More philadelphia cream employers are now prohibited from requiring prospective employees to be tested for the presence of marijuana as a condition of employment. Currently, only New York City and Nevada have similar marijuana testing restrictions.

Exceptions apply to, among other things, any position requiring a commercial driver’s license, positions requiring the supervision or care of children, medical patients, disabled or other vulnerable persons, or positions critical to security, as determined by the law enforcement agency and set forth in the regulations pursuant to the order. It also does not apply to: any federal or state law, regulation or order that requires drug testing of prospective employees for safety or security purposes; any contract between the federal government and an employer or any federal government financial assistance grant to an employer that requires drug testing of prospective employees as a condition of receiving the contract or grant; or any candidate whose prospective employer is party to a valid collective agreement that specifically addresses pre-employment drug testing of such candidates.


Virginia dealt with both recreational marijuana and cannabis oil. As for recreational marijuana, a new law allows people 21 or older to possess or use it for recreational purposes. Retail sales will not begin until January 1, 2024. The law does not directly address drug-free workplaces, although it does recognize that marijuana causes impairment and prohibits driving under the influence of marijuana.

Virginia also amended the state’s medical marijuana law to prohibit discrimination against legitimate medical cannabis oil users (as defined in the law). Employers may not fire, discipline, or discriminate against an employee for their lawful use of cannabis oil pursuant to a valid written certification issued by a practitioner for the treatment or to eliminate symptoms of the diagnosed condition or disease of the employee. employed in accordance with the state cannabis oil. law. There are a handful of narrow exceptions.

Takeaways for employers

Many states are considering enacting new laws or changing existing laws to provide job protections for marijuana users, which could make 2022 another busy year in this area. With public and legislative support for marijuana cultivation, employers with drug testing policies may choose to reconsider their views on marijuana, particularly if they are struggling to recruit and hire talented workers. or if they do not employ security-sensitive or other regulated positions.

Regardless, all employers with drug and alcohol testing programs should consider reviewing their policies to decide whether they will continue to test for marijuana and, if so, under what circumstances. tests will take place and the consequences if drug tests fail.
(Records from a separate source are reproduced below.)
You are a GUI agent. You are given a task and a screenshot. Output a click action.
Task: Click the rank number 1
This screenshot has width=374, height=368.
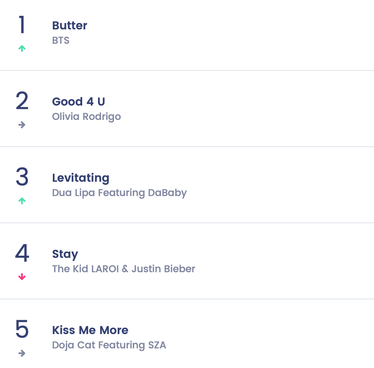point(22,25)
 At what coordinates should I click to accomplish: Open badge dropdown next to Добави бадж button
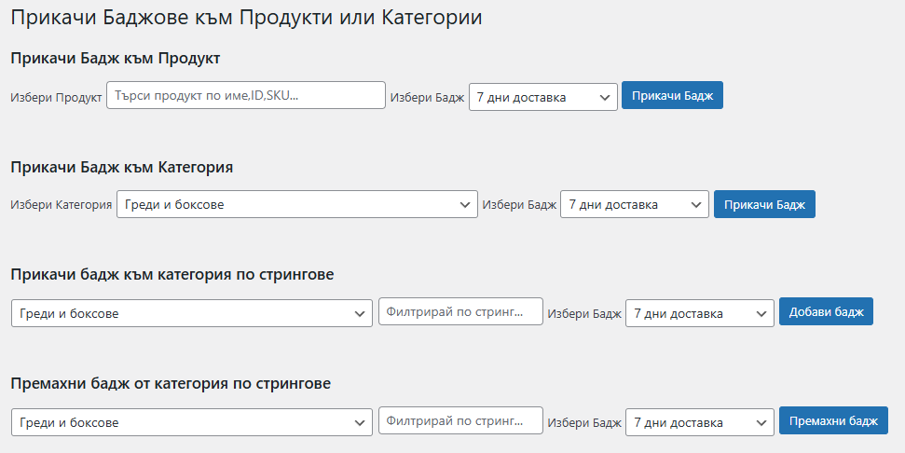point(700,313)
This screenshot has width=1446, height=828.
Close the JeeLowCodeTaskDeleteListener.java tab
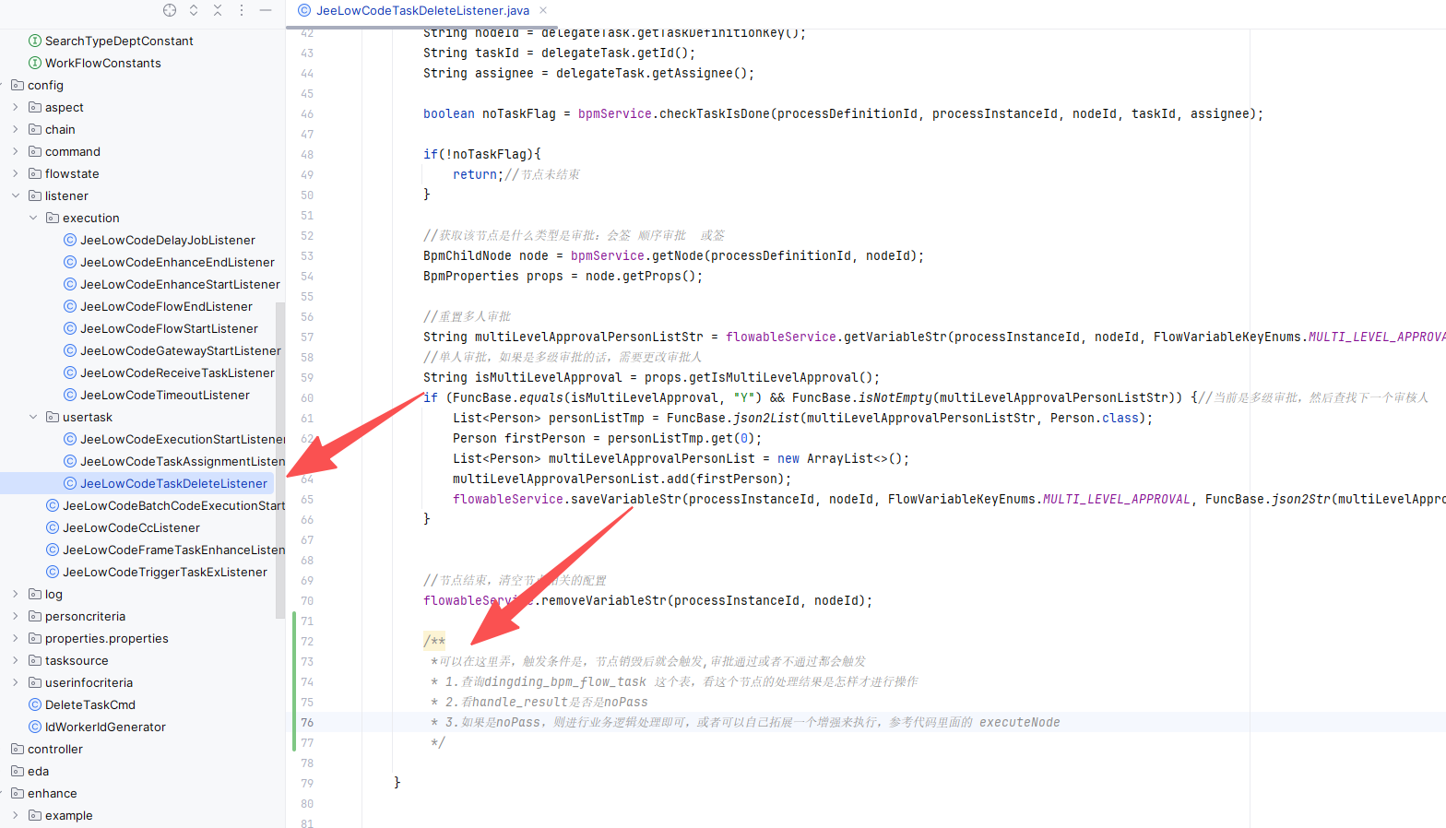(543, 10)
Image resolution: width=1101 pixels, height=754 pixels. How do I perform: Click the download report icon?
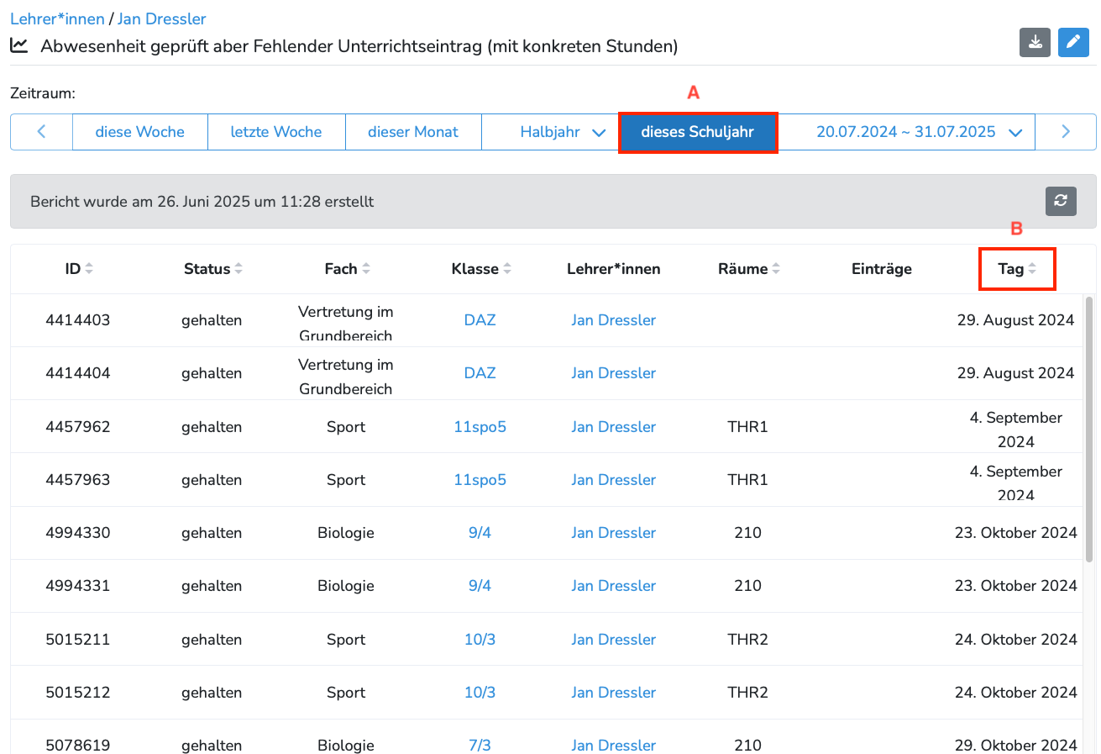click(x=1035, y=43)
Notably, some states, including Connecticut, Maine, Iowa, and Minnesota (among others) have drug testing laws with policy requirements. Employers should also consider training their managers and supervisors to make and document reasonable determinations of suspicion so they can defend any action taken based on positive marijuana tests.

Finally, relying on state disability discrimination laws, medical marijuana users are filing lawsuits against employers for non-accommodation and disability discrimination, which appear to be gaining traction. Therefore, employers should consider having a clear policy and procedure in place to deal with accommodation requests from applicants and employees who use medical drugs.

We will continue to monitor new developments in this evolving area of ​​law and blog about them in The raw truth.